Today’s mobile networks support a wide range of machine to machine (M2M) applications but are ill-suited to many emerging IoT applications that require low bandwidth communication with static devices that are expected to operate for a decade or more on a AA battery.
The cellular industry is evolving LTE to better meet the requirements of IoT with LTE-M and is building the requirements of IoT into 5G from the outset. It’s also taking a hand in the evolution of quite separate technology: low powered wire area radio networks, with the GSMA announcing plans to set up a ‘Mobile IoT Initiative’ aimed at standardising, in licenced spectrum, low power wide area wireless technologies designed specifically for connecting the Internet of Things.
Now the cellular industry, or at least Ericsson, is going after the IoT market with another networking paradigm: capillary networks – the integration of short range wireless technologies like ZigBee and bluetooth with cellular in service of IoT.
Ericsson pushing capillary networks
Ericsson had a demo of the idea at Mobile World Congress back in 2014, and was very bullish about the prospects for capillary networks. “The feedback that we got was very positive and encouraging. It was seen as the key to the future, that we look at the system as whole; in order to meet the expectations of the future that we predict will include billions of devices connecting to networks.”
Ericsson gave a much more comprehensive expose of capillary networks in an article in the September 2014 edition of the Ericsson Review. It asserts that “By leveraging the key capabilities of cellular networks – ubiquity, integrated security, network management and advanced backhaul connectivity – capillary networks will become a key enabler of the Networked Society.”
This was followed by a much more comprehensive demonstration at MWC 2015 with over 50 sensors attached to a model railway installation.

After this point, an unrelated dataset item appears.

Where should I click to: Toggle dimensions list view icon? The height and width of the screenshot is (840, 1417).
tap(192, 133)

The architecture of a capillary network raises some interesting questions about the practicalities, especially commercial, of its implementation. Ericsson breaks it down into three domains: the local and capillary domains and a data domain that spans the end to end network. It makes the point that all three could have one owner, or three separate owners.

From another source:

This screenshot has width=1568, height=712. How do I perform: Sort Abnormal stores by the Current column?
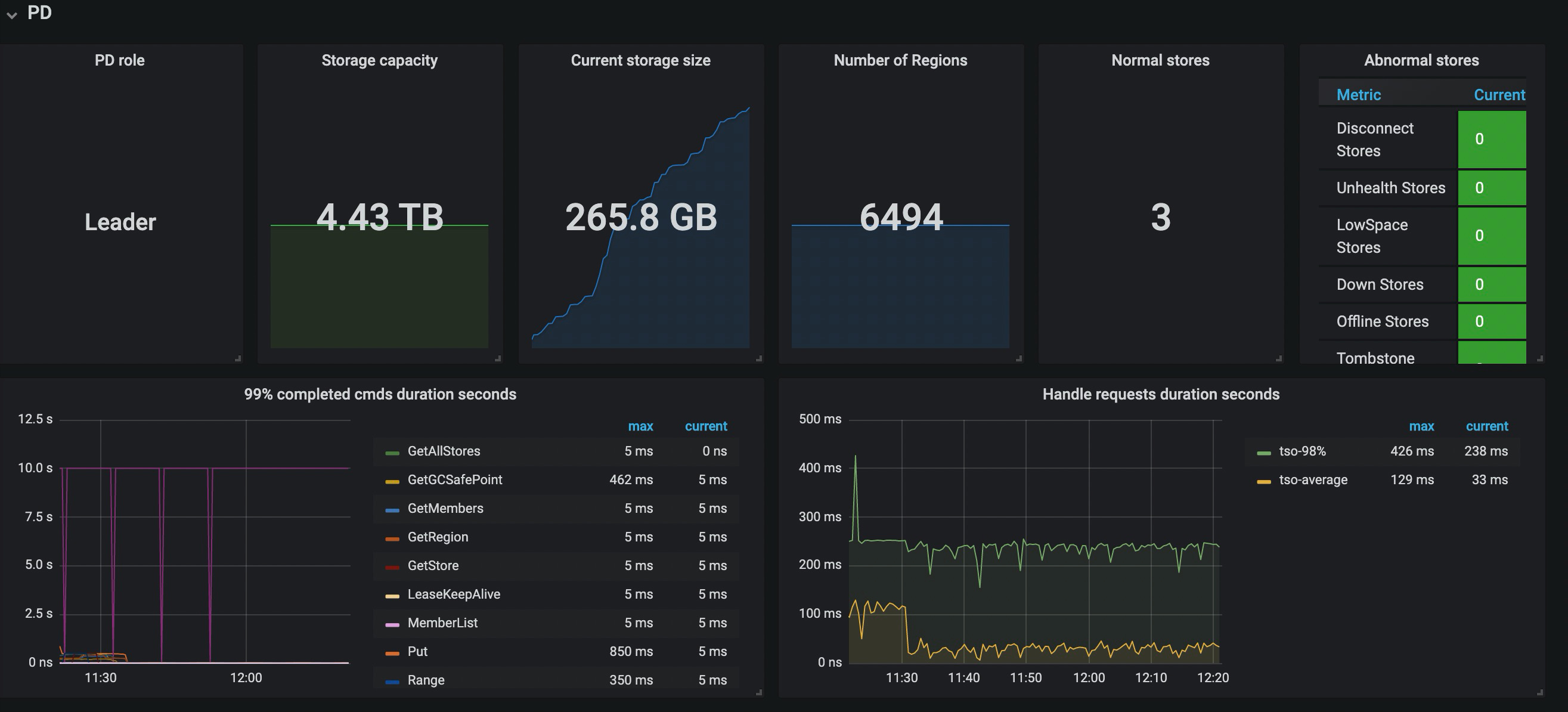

The architecture also lends itself to edge or fog computing: the gateways that interface the local capillary network are ideally placed to perform local processing either to filter out redundant data or make decisions and control the connected ‘things’ when low latencies are important.

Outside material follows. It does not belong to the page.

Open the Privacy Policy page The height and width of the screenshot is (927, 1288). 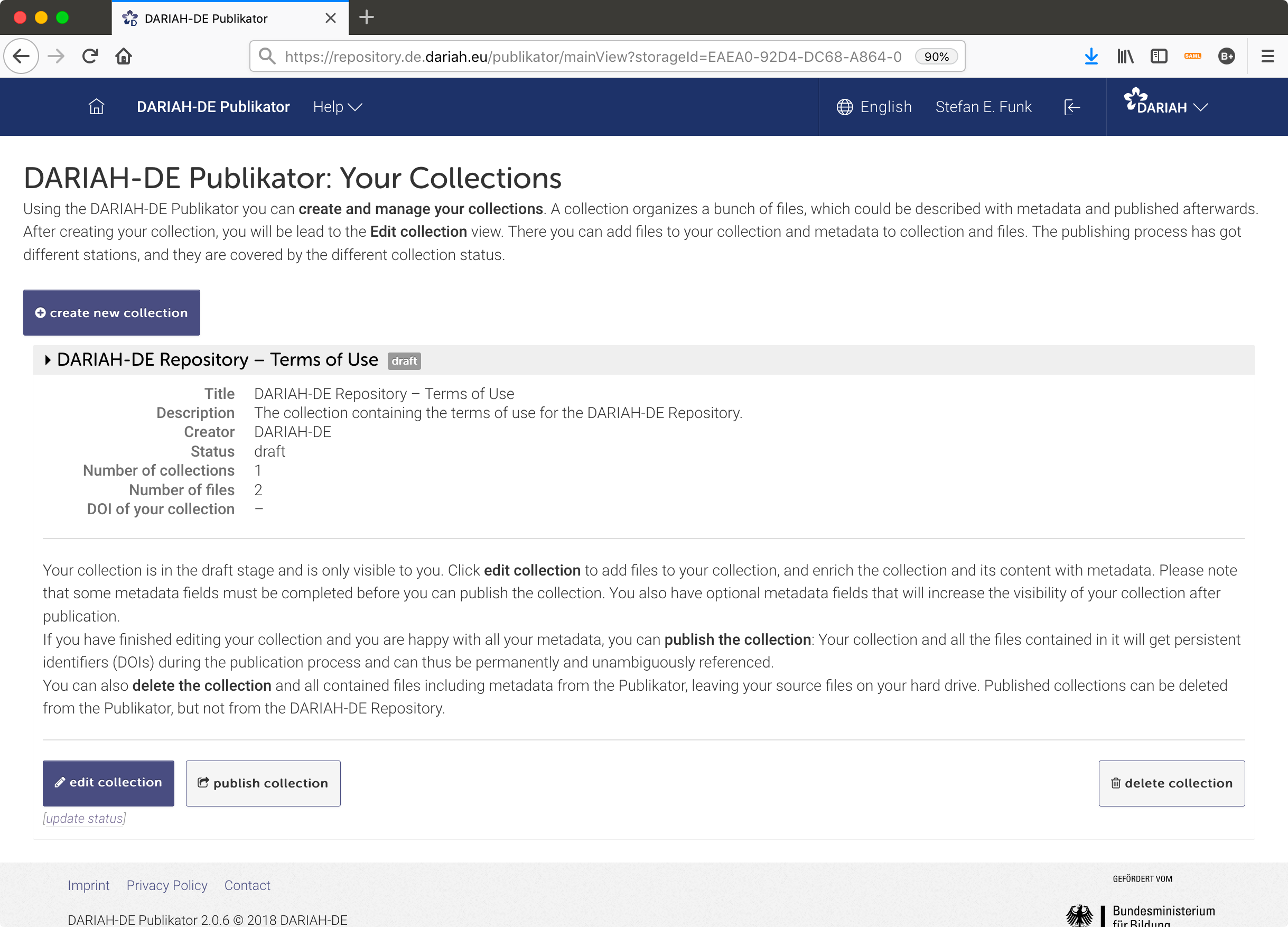pos(166,885)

From what I can see Ericsson seems to be the only company really pushing the concept in an IoT context, although perhaps others use a different name. And the concept of capillary networks in an IoT context seems to have originated in an academic paper published in 2012, Capillary Networks: A Novel Networking Paradigm for Urban Environments, presented at the 8th International Conference on emerging Networking EXperiments and Technologies (CoNEXT), in Nice. The authors “identify the emerging needs of smart cities, focus on the capillary networks paradigm which unifies the wealth of wireless connectivity available in urban environment, and present the research issues it yields.”
Add in mesh networks
However, their focus seems to be on mesh networks integrated with cellular rather than short range wireless. “Beyond cellular networks, multi hop wireless mobile networks are now mature technologies and provide a wealth of connectivity surrounding mobile devices. These manifold networking interfaces define a new class of networks, denoted capillary networks, which could provide a flexible link between the access network and the devices.”
Either way, there seems little doubt that the concept is gathering momentum. The IEEE Wireless Communications magazine has issued a call for papers for an edition looking at enabling wireless communication and networking technologies for internet of things. Among the topics listed is “IoT access network technologies and capillary networks.” Manuscripts are due on 15 October.